Samir Sumaidaie said the foot-dragging was inexplicable given President George W. Bush's oft-stated desire for Iraqi forces to “stand up” and so allow US troops to withdraw from the frontlines.
Rejecting suggestions that the Pentagon is reluctant to allow high-tech US weaponry to fall into Iraqi hands, the ambassador told reporters “we're not talking about nuclear submarines” but basic arms like automatic rifles.
Despite being willing to pay out of its own funds, the Iraqi government has been “waiting and waiting and waiting” for Washington to come forward and has had to turn to other suppliers, such as China, for guns, he said.
“There's constant frustration in the Iraqi government about the speed of equipping our armed forces,” Sumaidaie said. The Bush administration has come under fierce pressure at home recently to start pulling out of Iraq.
White House spokesman Tony Snow said he sympathized with the ambassador's ire, while attacking the Democratic-led Congress for balking at the Bush administration's own defense spending plans to supply US troops.
“In many ways those are the kind of signs that you want to see, which is an Iraqi government saying we want to be fully equipped and trained,” he said.
“We're doing it as rapidly as we can. We understand the frustrations.
“These are matters that the president discusses regularly with the prime minister, and obviously are discussed on a regular basis with others.”
Iraqi Prime Minister Nuri al-Maliki said in January that the United States could dramatically and quickly cut its troop presence in Iraq if it provided enough weapons to the country's embattled security forces.
The United States is said to have held back from supplying the Iraqi army with large quantities of weapons because some have ended up in the hands of militias and insurgents.
But under a recent “surge” of US troops into Baghdad and surrounding provinces, US commanders are now arming Sunni tribal leaders to take the fight to Al-Qaeda extremists who are accused of stoking Iraq's communal bloodshed.
By the Pentagon's count, there were 353,100 trained and equipped Iraqi security forces as of mid-July. That compares to 158,000 US troops in the country.
Pentagon spokesman Bryan Whitman acknowledged “it is clear that there is still much to be done with respect to equipping the security forces” of Iraq.
“But there is a program in place to do it in a very deliberate way, and do it in a way that ensures that they have the type of the equipment they need for the types of missions they are going to be conducting,” he said.
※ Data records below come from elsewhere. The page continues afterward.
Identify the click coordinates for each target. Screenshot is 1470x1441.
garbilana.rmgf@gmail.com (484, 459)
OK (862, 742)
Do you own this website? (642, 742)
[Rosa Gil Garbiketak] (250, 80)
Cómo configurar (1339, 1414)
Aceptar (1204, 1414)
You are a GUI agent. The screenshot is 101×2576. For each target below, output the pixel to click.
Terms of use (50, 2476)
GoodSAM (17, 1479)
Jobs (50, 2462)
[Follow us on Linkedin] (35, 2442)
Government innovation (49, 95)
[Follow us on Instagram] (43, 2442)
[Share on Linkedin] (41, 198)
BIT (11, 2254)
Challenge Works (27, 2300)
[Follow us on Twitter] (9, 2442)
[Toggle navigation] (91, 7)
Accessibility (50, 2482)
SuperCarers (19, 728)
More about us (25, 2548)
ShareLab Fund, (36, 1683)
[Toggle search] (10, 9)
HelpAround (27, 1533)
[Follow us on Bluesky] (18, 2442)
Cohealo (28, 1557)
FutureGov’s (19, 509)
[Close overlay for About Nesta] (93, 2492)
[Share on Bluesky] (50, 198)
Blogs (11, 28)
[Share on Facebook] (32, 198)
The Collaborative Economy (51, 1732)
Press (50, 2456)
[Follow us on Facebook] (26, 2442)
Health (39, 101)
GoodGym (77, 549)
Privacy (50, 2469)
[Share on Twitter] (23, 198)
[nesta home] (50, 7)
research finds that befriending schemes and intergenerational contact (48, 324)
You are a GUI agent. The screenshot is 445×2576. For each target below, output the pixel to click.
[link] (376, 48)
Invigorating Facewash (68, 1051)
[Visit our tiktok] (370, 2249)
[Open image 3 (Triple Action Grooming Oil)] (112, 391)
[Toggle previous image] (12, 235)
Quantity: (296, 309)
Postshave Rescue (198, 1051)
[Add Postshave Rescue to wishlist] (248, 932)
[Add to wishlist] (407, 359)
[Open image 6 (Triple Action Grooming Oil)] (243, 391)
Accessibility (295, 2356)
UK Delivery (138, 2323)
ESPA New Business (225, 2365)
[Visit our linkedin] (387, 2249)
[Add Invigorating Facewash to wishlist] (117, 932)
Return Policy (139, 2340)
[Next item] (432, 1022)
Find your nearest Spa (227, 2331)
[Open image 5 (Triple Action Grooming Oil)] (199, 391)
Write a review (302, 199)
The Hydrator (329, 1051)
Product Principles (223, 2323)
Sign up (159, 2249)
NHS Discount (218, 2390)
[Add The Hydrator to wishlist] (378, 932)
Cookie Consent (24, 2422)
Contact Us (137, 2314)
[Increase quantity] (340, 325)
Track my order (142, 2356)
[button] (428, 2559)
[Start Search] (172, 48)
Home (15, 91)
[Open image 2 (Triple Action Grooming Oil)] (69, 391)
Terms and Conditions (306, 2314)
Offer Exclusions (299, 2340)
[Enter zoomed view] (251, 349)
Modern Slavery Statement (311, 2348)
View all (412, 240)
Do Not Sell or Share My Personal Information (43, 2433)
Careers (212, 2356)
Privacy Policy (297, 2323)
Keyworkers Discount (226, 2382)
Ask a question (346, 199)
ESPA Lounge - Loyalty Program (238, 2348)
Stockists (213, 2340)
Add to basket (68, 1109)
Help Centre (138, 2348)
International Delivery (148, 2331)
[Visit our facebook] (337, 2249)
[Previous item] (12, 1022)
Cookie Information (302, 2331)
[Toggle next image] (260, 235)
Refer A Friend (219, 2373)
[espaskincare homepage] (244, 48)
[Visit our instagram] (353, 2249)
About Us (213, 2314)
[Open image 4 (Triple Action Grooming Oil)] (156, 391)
The Iraqi embassy was unable immediately to provide a detailed list of the arms it is seeking from the United States, as Congress awaits a pivotal report due in September that Democrats hope to lever into a timetable for withdrawal.
But Sumaidaie said among Iraqi troops' needs are armored personnel carriers to replace their light pickup trucks, which leave them as vulnerable “cannon fodder” while US soldiers patrol in reinforced armor and heavy vehicles.
“This is not helping morale,” he said.
In May, Iraq said it was looking to buy more than 1.5 billion dollars' worth of weapons from the United States including helicopters and automatic rifles, such as the M-16, to replace the Iraqi forces' ubiquitous Soviet-designed AK-47 Kalashnikov.
Iraq's Defence Minister Abdel Qader Jassim Mohammed said at the time a contract had been signed with the United States to set up “a foreign weapons sales office … to buy modern weapons and to ensure arrival of these weapons when the ministry asks for them.”
Also in May, Iran offered weapons and training to the Iraqi army after accusing Washington of not supplying Baghdad with the equipment needed to defend itself.
The offer came from Iran's ambassador to Iraq, Hassan Kazemi Qomi, following a landmark meeting with his US counterpart. The two envoys followed up with a second meeting in Baghdad on Tuesday.
This time around, the United States accused Iran of stepping up its alleged support of militia fighters in Iraq, and US ambassador Ryan Crocker admitted afterwards the encounter had been marked by “heated exchanges.”